◆ Directions ◆
1. Output the passage of the Dole salad text from "The Dole Salad" to "they showed me.", copied word for word.
2. Answer these questions using the Dole salad text below:
(a) How is the name of the salad pronounced?
(b) In what year was the writer invited to the 15th birthday party in Guadalajara?
(c) What did Dole want the 10 pesos for?

◆ Text segment ◆

Start of Block

The Dole Salad
First, the salad is pronounced Do-lay, and not Dole. This has nothing to do with bananas, and everything to do with Mexico, even though it's probably not traditionally Mexican. But it's about the best tribute I can muster to Dole and all the other Mexicans I know, as a way of saying thanks for the immense hospitality they showed me.
Back in 2007, one of my co-workers invited me to his little sister's 15th birthday party in Guadalajara, Mexico. That's a real big deal down there, like a wedding or something, so for the week leading up to it, there were parties and feasts going on all the time. Rivers of tequila flowed like blood through the streets, and avalanches of grilled meat and tortillas threatened to bury the city. Good times, for sure.
And Mexicans know how to party. I dare say that they know how to get the best out of life and make people feel welcome even more than the Brazilians. It could be the sun, the tequila, or the fact that life's rough down there and you've got to put on a big smile to get by, but everyone everyone I met was awesome. One of the most notable residents was this dude, Dole, from a small village called Ojuelos, about 2 hours from Guadalajara. He's a quirky guy, never without his Walkman, and likes to dance and sing. He wanted me to give him 10 pesos to buy batteries for his Walkman, but sadly I didn't have enough cash on me at the time. Maybe I'll send him some cash some day.

End of Block

◆ Data ◆
Start of Block

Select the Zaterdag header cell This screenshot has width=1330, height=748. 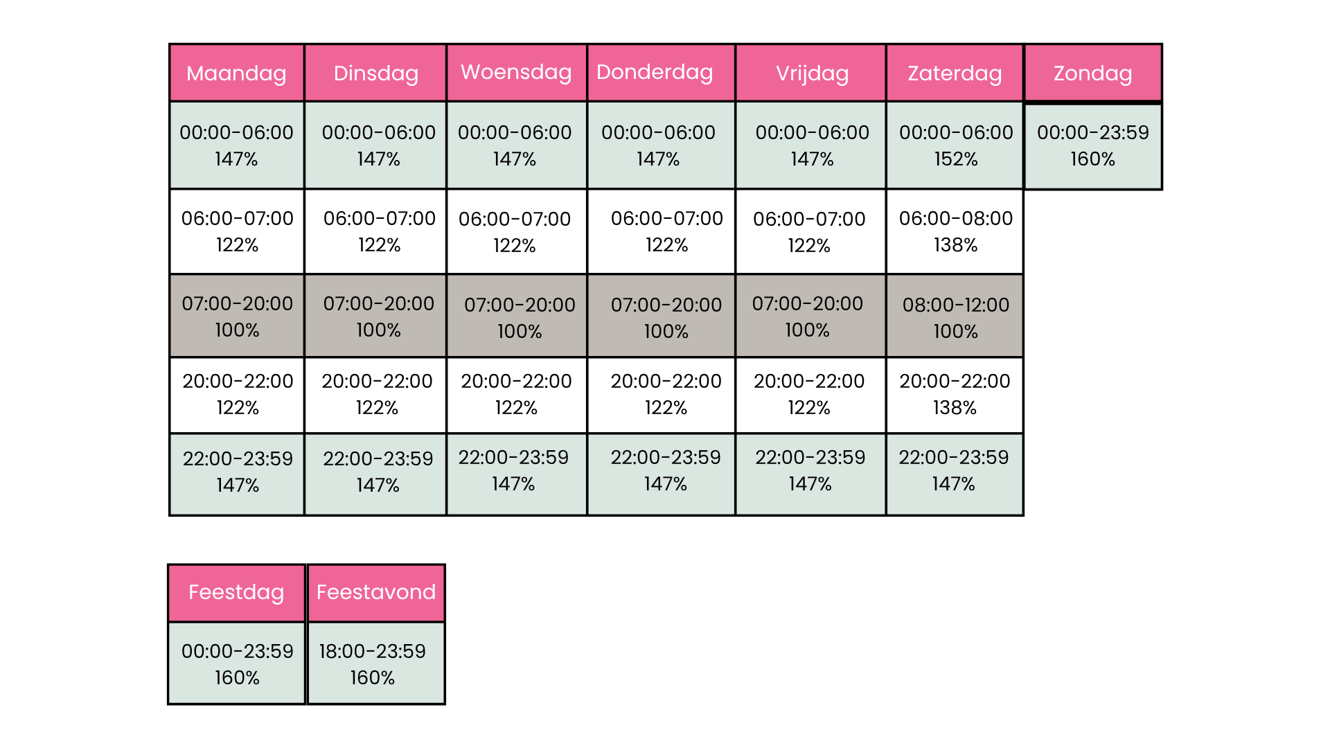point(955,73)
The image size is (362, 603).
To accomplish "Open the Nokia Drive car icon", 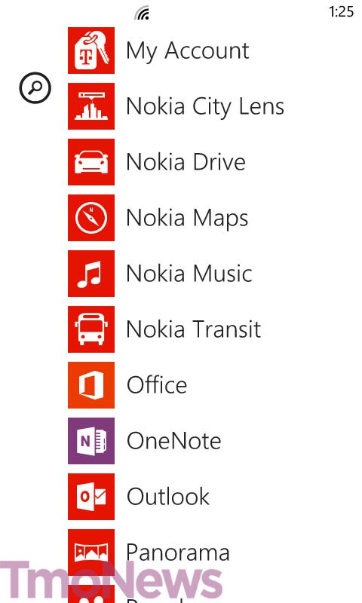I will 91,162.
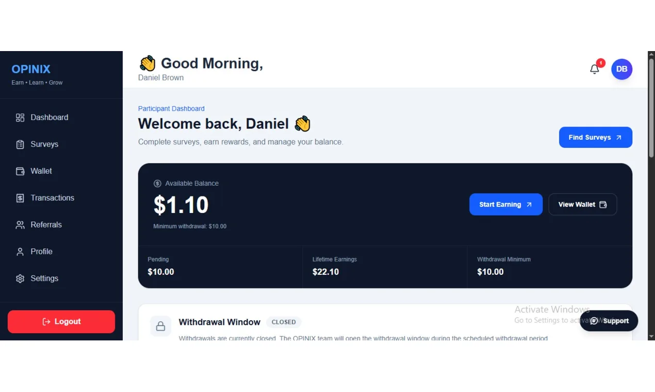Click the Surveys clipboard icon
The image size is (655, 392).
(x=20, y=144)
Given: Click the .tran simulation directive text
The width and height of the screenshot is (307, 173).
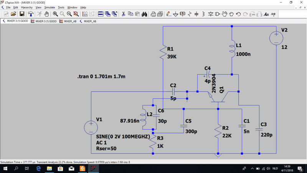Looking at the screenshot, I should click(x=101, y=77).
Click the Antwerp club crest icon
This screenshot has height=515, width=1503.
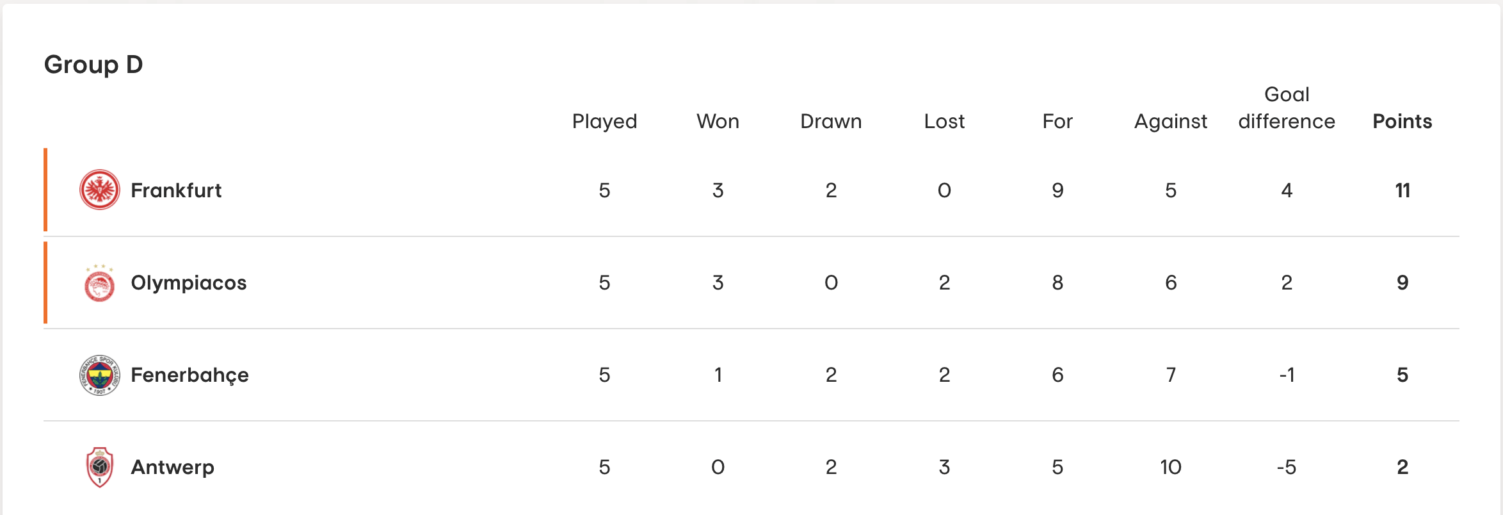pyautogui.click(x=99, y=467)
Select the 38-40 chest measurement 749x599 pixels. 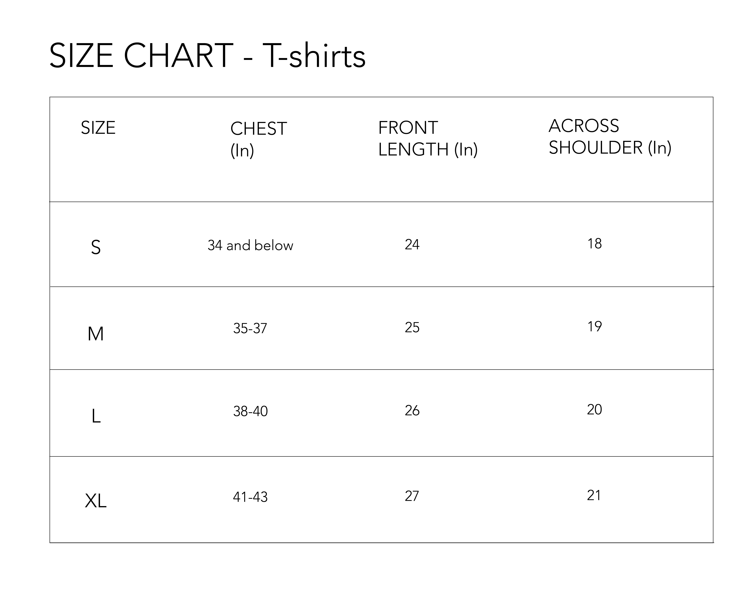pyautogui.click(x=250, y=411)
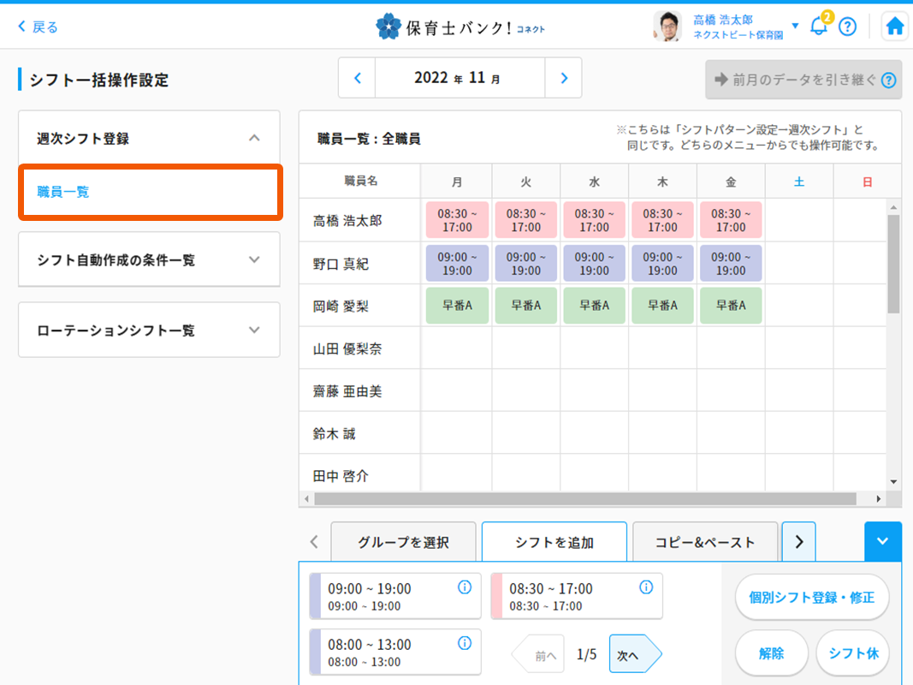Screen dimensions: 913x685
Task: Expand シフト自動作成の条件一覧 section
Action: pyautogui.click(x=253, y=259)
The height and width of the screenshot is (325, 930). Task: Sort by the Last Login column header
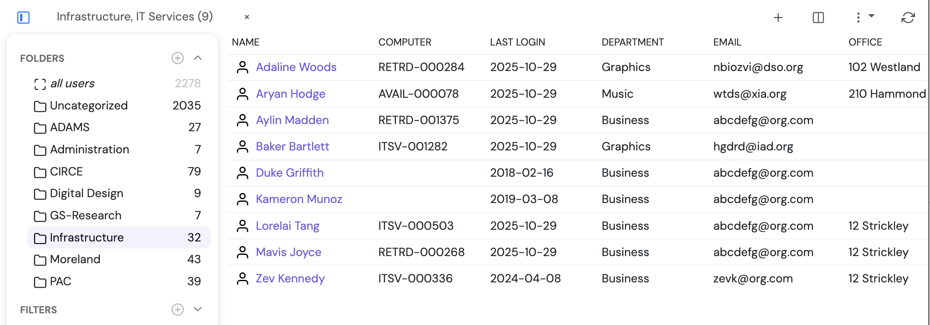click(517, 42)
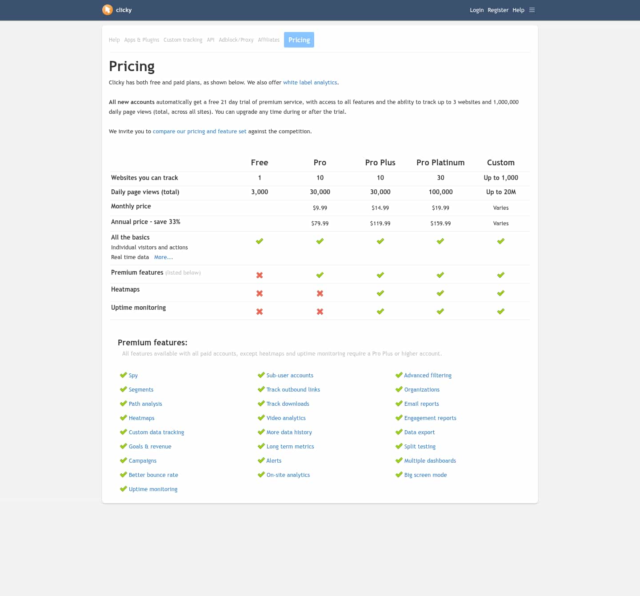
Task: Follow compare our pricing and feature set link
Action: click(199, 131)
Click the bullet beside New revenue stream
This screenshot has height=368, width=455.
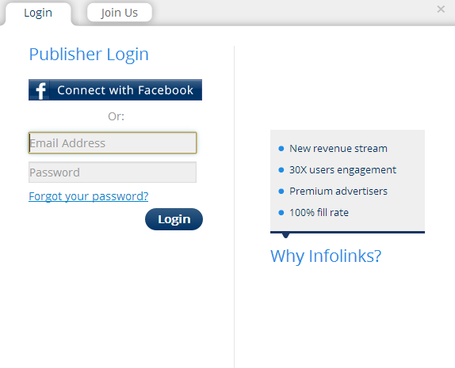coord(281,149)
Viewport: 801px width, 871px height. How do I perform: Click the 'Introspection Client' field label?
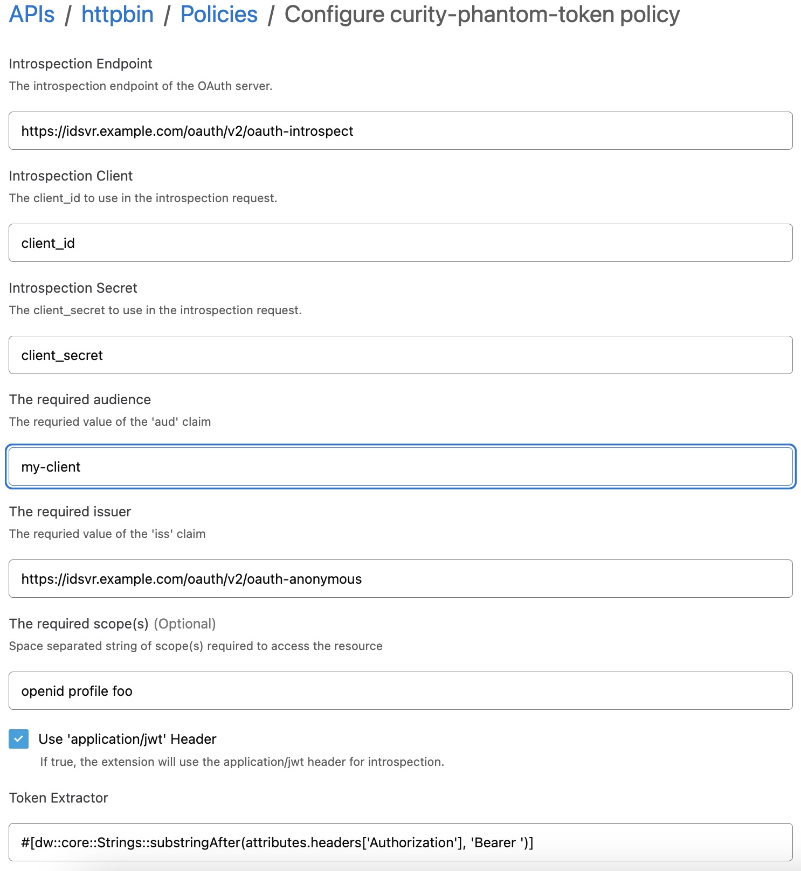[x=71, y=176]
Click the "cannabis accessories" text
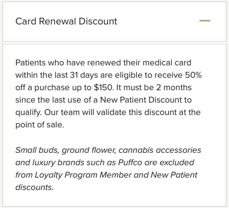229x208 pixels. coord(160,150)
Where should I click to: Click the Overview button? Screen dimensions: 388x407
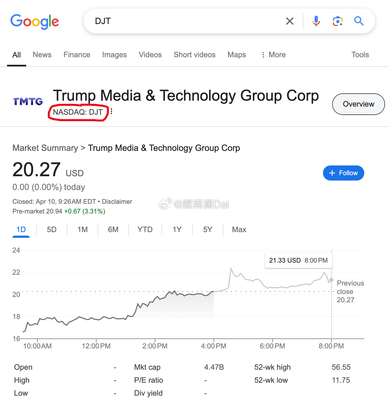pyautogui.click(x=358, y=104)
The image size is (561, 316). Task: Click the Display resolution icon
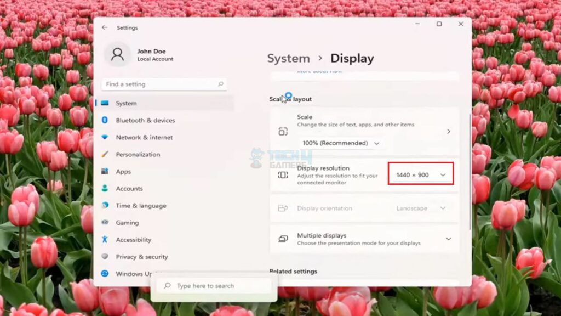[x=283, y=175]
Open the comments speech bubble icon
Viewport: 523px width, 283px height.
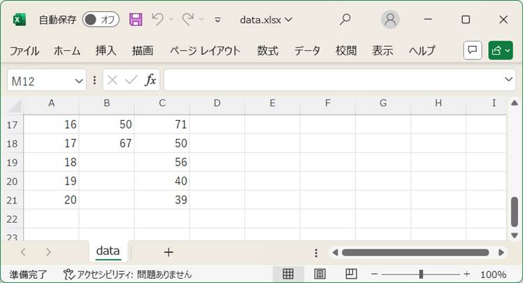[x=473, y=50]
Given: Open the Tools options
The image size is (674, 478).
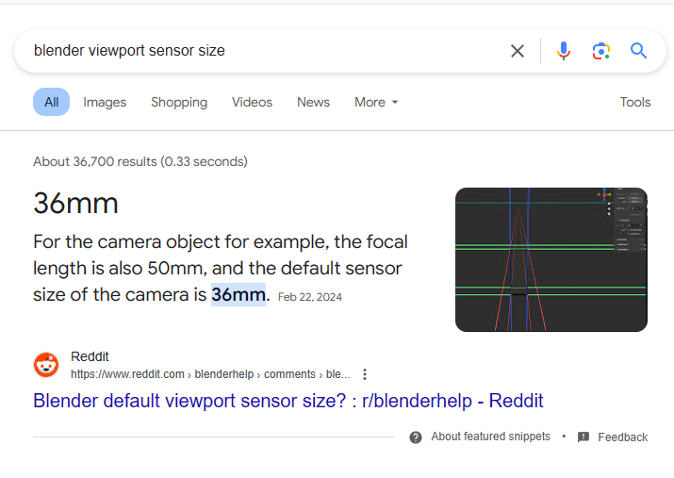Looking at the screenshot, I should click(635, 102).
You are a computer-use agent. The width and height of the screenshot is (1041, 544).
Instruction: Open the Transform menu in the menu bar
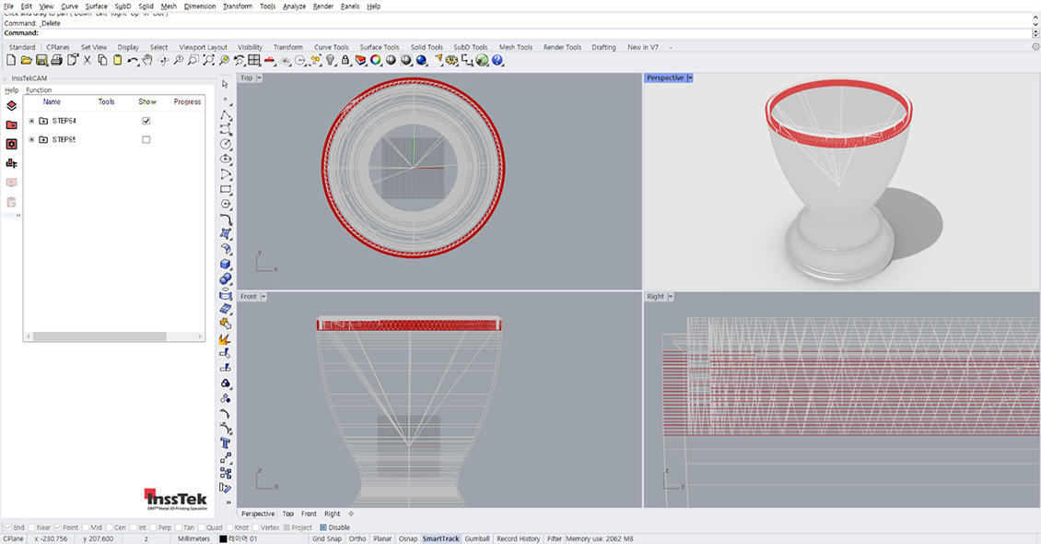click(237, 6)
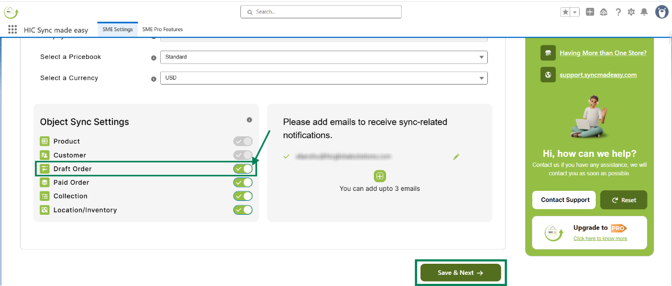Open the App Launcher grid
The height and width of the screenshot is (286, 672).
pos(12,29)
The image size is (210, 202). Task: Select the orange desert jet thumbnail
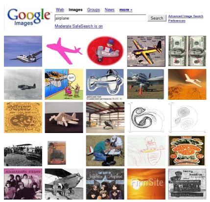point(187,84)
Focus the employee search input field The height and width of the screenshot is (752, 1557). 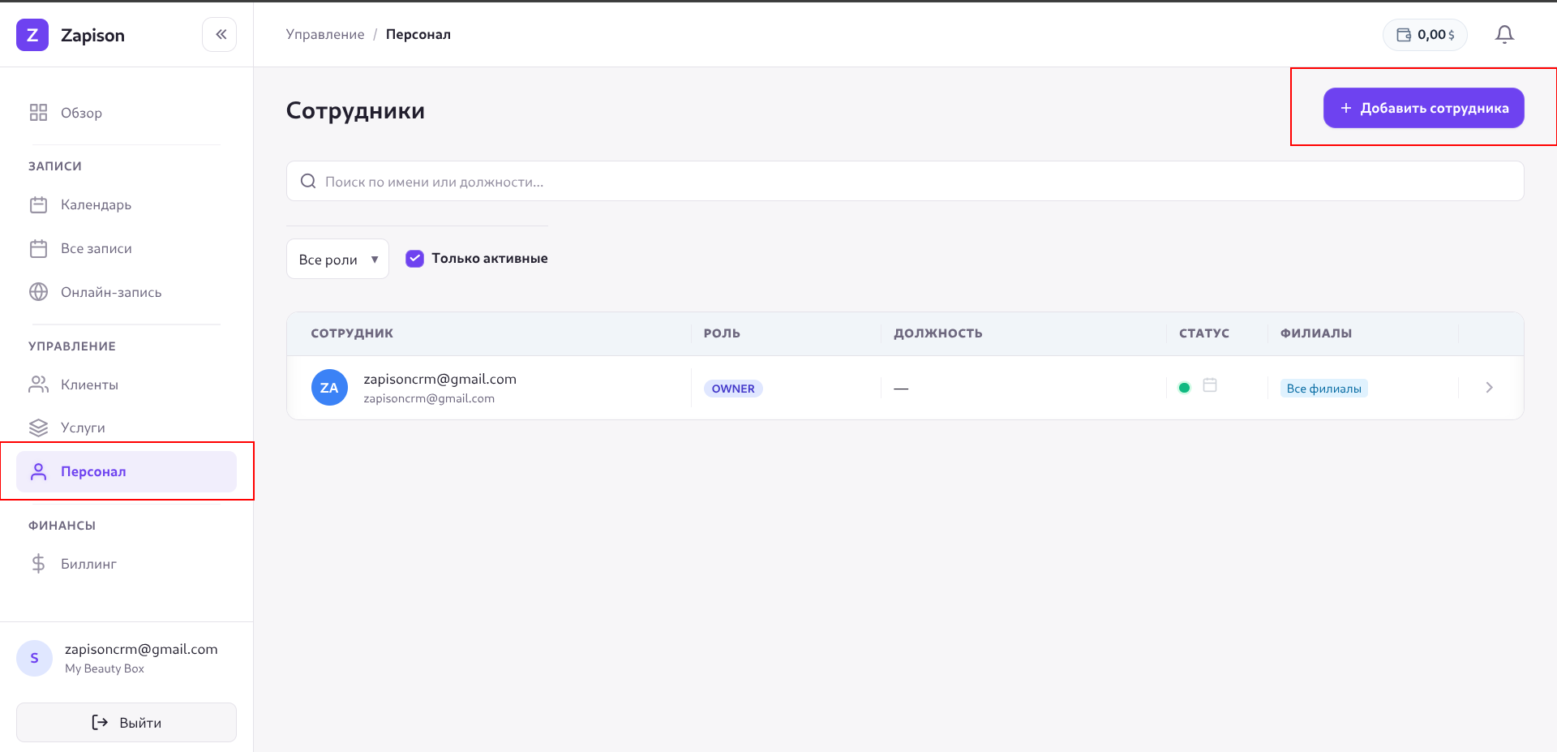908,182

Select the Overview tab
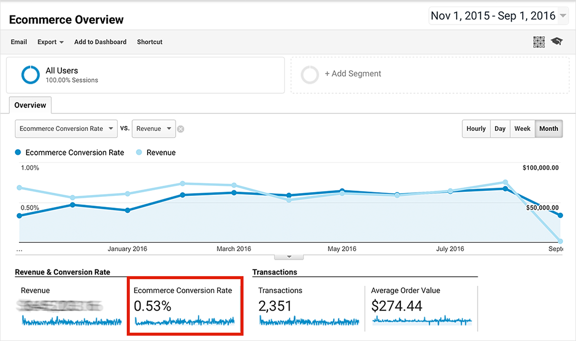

End of Block

◆ Exercise answers ◆
1.
The Dole Salad
First, the salad is pronounced Do-lay, and not Dole. This has nothing to do with bananas, and everything to do with Mexico, even though it's probably not traditionally Mexican. But it's about the best tribute I can muster to Dole and all the other Mexicans I know, as a way of saying thanks for the immense hospitality they showed me.

2.
(a) Do-lay
(b) 2007
(c) To buy batteries for his Walkman